Abstract
Bacteremia is a clinically significant condition due to its potential to rapidly progress to sepsis, a life-threatening complication if not promptly managed. Early identification and timely initiation of appropriate antibiotic therapy are crucial for improving outcomes. However, because blood culture results typically require more than 48 hours, clinicians often face challenges in making timely decisions, resulting in the overuse or misuse of antibiotics and associated adverse effects. To address this gap, we developed and externally validated a multi-institutional machine-learning score that, at the moment a blood culture is ordered, delivers both the probability of bloodstream infection and the predicted Gram class of the causative pathogen.
We extracted 58 structured EHR covariates—age, sex, 11 chronic‐disease flags, and 46 routinely obtained laboratory and vital-sign variables—from all adult inpatients who underwent blood-culture testing at Asan Medical Center (AMC) between March 2019 and December 2024 (development cohort, n = 86,802). For model derivation, we retained encounters with ≤ 5 % missing features, yielding 18,870 culture events (1,305 bacteremia-positive, 17,565 negative); these were randomly partitioned 4:1 into training and internal-test subsets. A stacked ensemble comprising gradient-boosted decision trees and a transformer encoder was optimized to maximize F₁ score for bacteremia detection. Gram-class prediction was trained on the 1,216 mono-microbial bacteremia cases (835 Gram-negative, 381 Gram-positive; ≤ 3 % missingness) using the same 4:1 split. External validation employed all blood-culture encounters from Severance Hospital during March 2022–December 2024 (n = 39,861), with no feature exclusion except unit harmonization. Models were locked before external inference; performance was reported as ROC-AUC, sensitivity, specificity, and calibration metrics for both the AMC hold-out set and the full Severance cohort.

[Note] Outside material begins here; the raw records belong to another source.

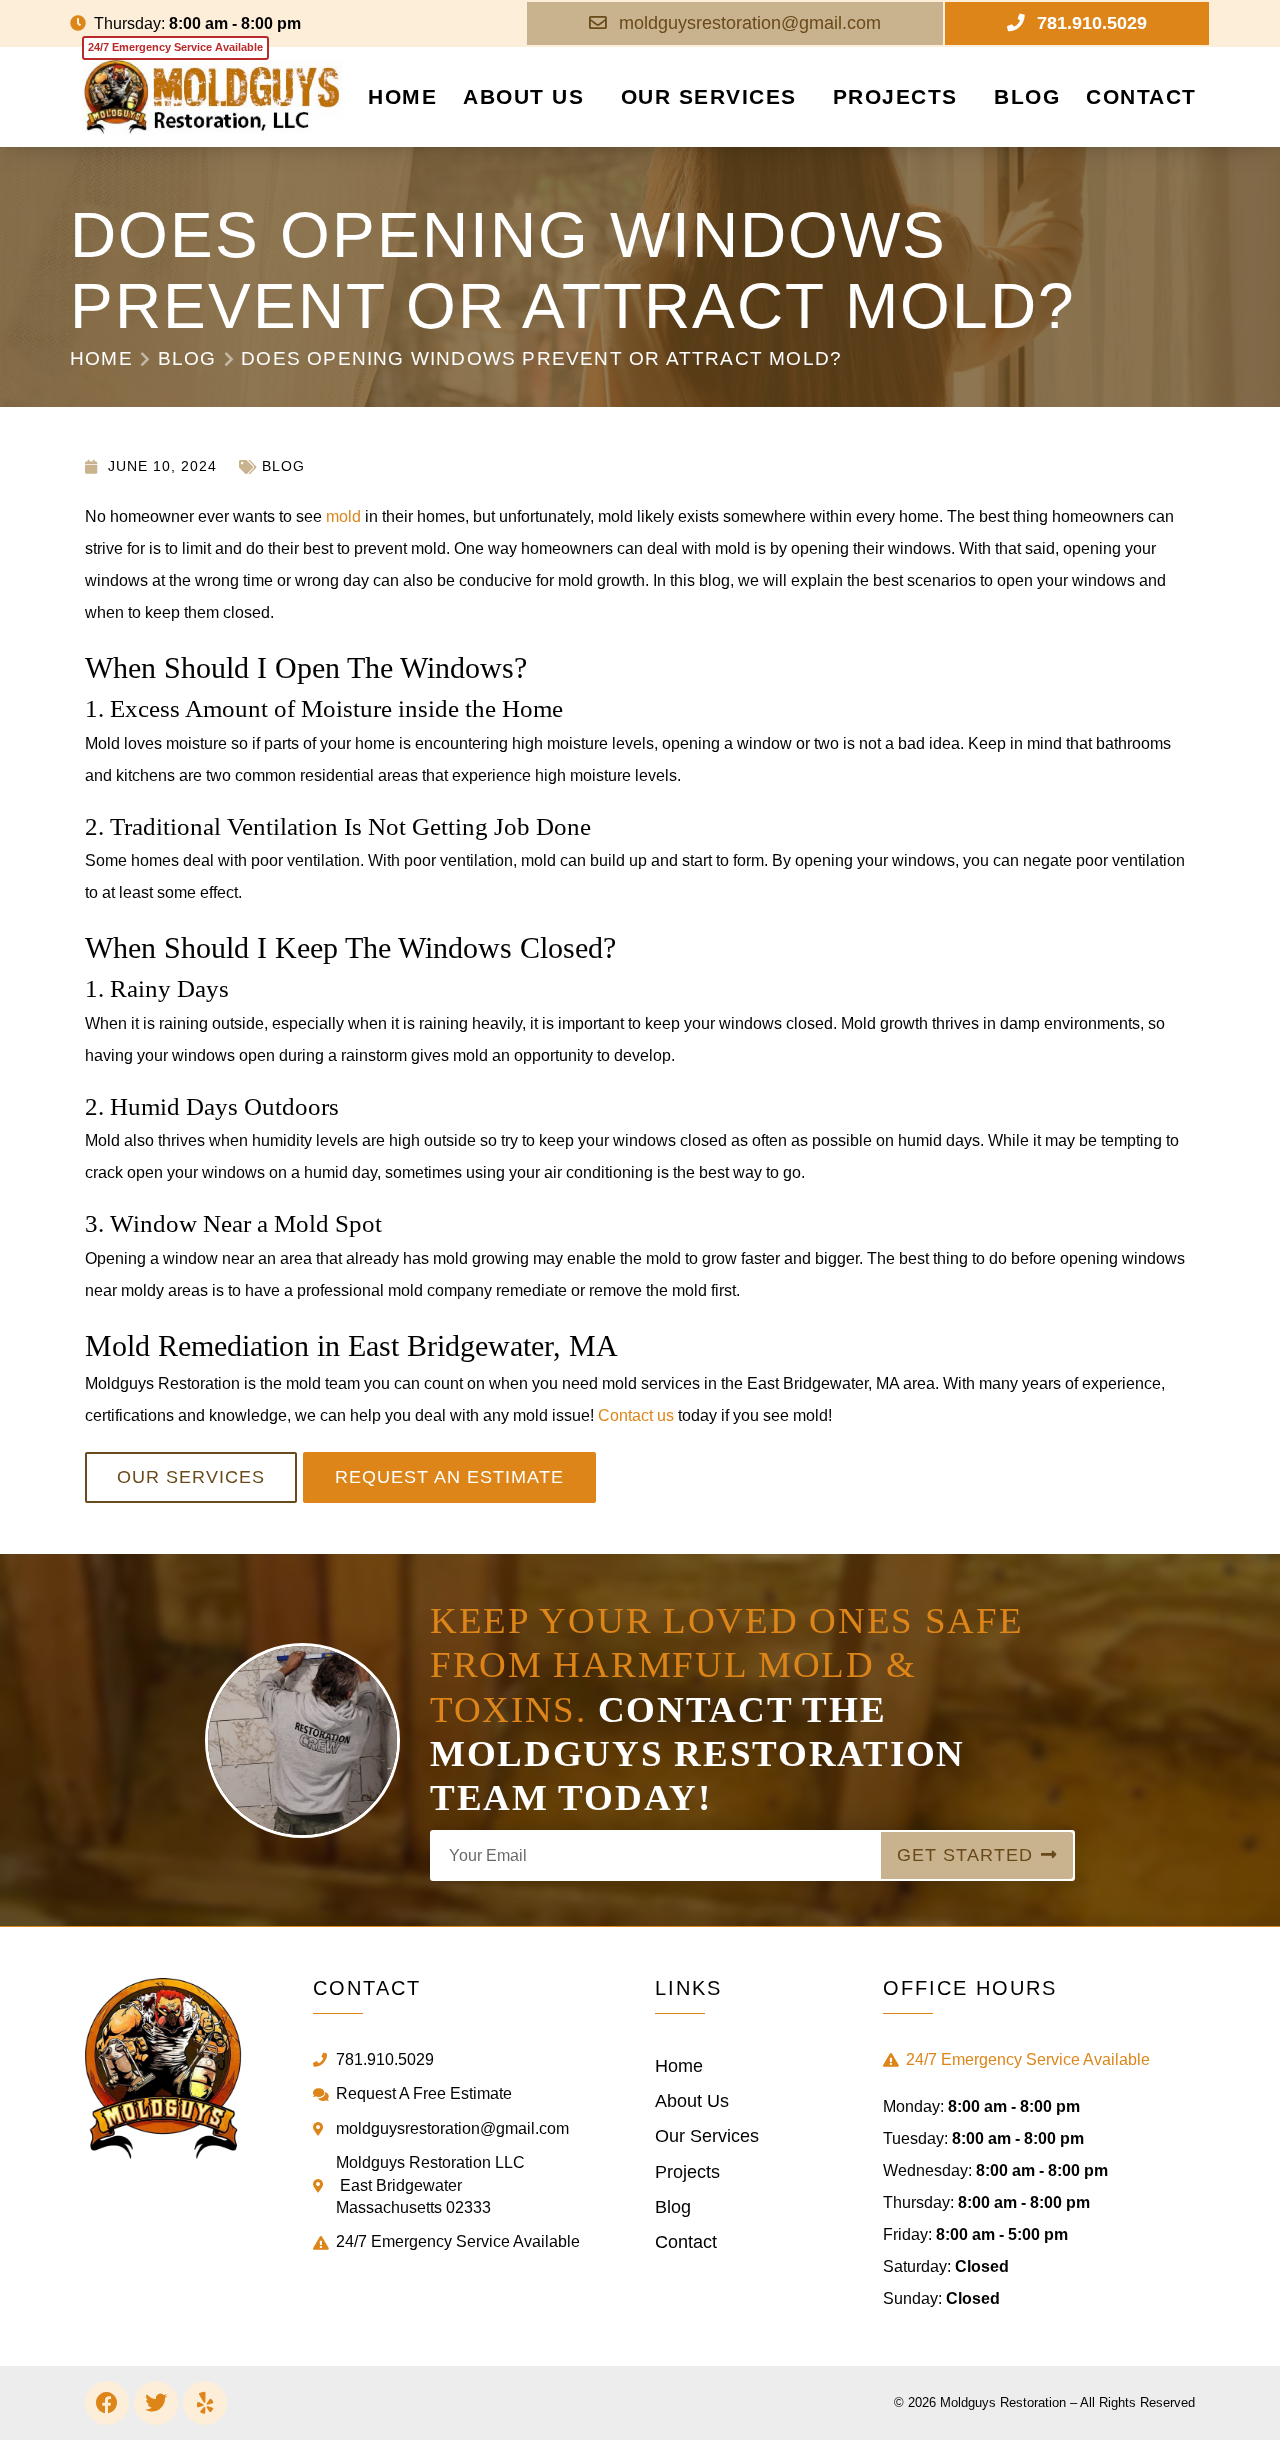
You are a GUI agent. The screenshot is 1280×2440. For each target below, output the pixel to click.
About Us (523, 96)
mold (343, 516)
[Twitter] (156, 2403)
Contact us (636, 1415)
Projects (895, 96)
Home (402, 96)
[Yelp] (205, 2403)
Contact (1141, 96)
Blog (1027, 96)
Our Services (709, 96)
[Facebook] (107, 2403)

In the internal hold-out set from AMC, the bacteremia model achieved an ROC-AUC of 0.854. When applied, without retraining, to the full external test (Severance) cohort (≤ 25 % feature-missingness, n = 23,189), discrimination remained clinically robust (ROC-AUC = 0.800). Tightening the inclusion criterion to ≤5 % missingness—thereby restricting the Severance test set to 6,016 culture events—raised performance to ROC-AUC of 0.902, confirming that data completeness was a principal driver of cross-site accuracy. Exploratory stratification revealed marked differences in baseline comorbidities, which may account for inter-site differences in predictive performance.
For culture-positive encounters, the Gram-class classifier distinguished Gram-negative from Gram-positive bacteremia with an ROC-AUC of 0.802 on the AMC internal test set. At the operating point selected during training, the model correctly identified 75 % of Gram-positive cases and 74 % of Gram-negative cases; post-test probability was strongest for Gram-negative infection, with a positive-predictive value of 0.87. Permutation-based feature-importance analysis singled out procalcitonin, erythrocyte sedimentation rate, and alkaline phosphatase as the highest-impact covariates, consistent with known pathogen-specific inflammatory profiles. These results suggest that, once bacteremia is flagged, the model provides clinically actionable guidance on likely organism polarity, offering a biologically plausible path to more precise empiric antibiotic selection.